## ÉNONCÉ DE LA TÂCHE
D'après le texte sur le travail de M. Duplessis dans la cale, combien pesait environ chaque rouleau ?

## TEXTE
------------------------------------------------------------

Le rouleau s’est en quelque sorte libéré parce que le navire a donné de la bande3 et le rouleau s’est libéré de la planche. Il ne s’est pas enlevé et a été coincé. C’est à ce moment-là que j’ai refusé de me coiffer d’un casque de sécurité pour effectuer ce travail. J’avais cet incident à l’esprit. Je ne voulais pas qu’il m’arrive la même chose.

3

Le terme « donner de la bande » signifie (particulièrement dans le cas d’un navire) incliner sur un bord.

[15] M. Duplessis a déclaré que la hauteur de l’ouverture de la cale où il travaillait était d’environ huit à dix pieds, et qu’il n’y avait rien d’autre au plafond que des lumières. L’ouverture de la cale était d’une longueur approximative de soixante pieds, une distance de vingt pieds séparant chaque coin de l’ouverture au centre de la cale. Chaque rouleau pesait environ 2 700 kg (soit 5 940 lbs).

[16] M. Duplessis a décrit la procédure qu’il a suivi pour disposer les planches de manière à positionner les rouleaux de papier. Il a dit :

[Traduction]

[N]ous faisons rouler le rouleau et s’il n’est pas dans la position adéquate, il nous faut enlever les planches et nous devons le faire rapidement pour obtenir le résultat souhaité par déplacement. Il faut faire preuve de la plus grande précision possible. Il faut donc être rapide.Vous devez vous pencher, laisser tomber la planche rapidement et sauter en arrière. Si cela ne fonctionne pas, vous pourriez être coincé. Il vous faut bouger rapidement. Vous devez être précis dans vos gestes sinon vous devrez tout recommencer.
(Non souligné dans le texte)

[17] Il s’agissait d’un travail continu. Comme Brian Duplessis arrimait les deux rouleaux qui descendaient, deux autres descendaient et il les arrimaient également, et ainsi de suite, sans arrêt.

------------------------------------------------------------

Fiches de localisation d'éléments
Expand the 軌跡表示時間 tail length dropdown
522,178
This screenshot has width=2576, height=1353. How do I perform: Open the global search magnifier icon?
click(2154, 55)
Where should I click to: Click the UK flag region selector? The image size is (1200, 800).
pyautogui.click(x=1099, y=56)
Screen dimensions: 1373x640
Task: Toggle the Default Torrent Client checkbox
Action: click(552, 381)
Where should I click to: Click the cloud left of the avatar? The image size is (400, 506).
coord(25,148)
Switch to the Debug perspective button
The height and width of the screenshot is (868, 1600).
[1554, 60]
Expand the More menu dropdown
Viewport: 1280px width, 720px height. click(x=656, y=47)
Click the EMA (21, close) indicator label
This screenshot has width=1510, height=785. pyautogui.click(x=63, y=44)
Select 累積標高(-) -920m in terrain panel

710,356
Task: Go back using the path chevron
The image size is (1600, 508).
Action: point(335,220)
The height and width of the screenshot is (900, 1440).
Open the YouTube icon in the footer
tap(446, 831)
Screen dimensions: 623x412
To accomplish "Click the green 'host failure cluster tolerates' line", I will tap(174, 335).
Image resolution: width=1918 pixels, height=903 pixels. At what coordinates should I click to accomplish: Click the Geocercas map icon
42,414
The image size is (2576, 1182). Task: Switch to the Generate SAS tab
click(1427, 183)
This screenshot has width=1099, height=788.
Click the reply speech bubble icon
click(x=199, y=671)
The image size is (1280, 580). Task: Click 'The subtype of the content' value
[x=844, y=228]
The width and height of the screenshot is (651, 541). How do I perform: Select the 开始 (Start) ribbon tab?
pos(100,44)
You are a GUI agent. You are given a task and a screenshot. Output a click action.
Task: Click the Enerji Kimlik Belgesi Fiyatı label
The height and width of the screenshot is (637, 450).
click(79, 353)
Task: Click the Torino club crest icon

------------------------------------------------------------

## RÉSULTAT DE L'EXERCICE
Chaque rouleau pesait environ 2 700 kg, soit 5 940 lbs.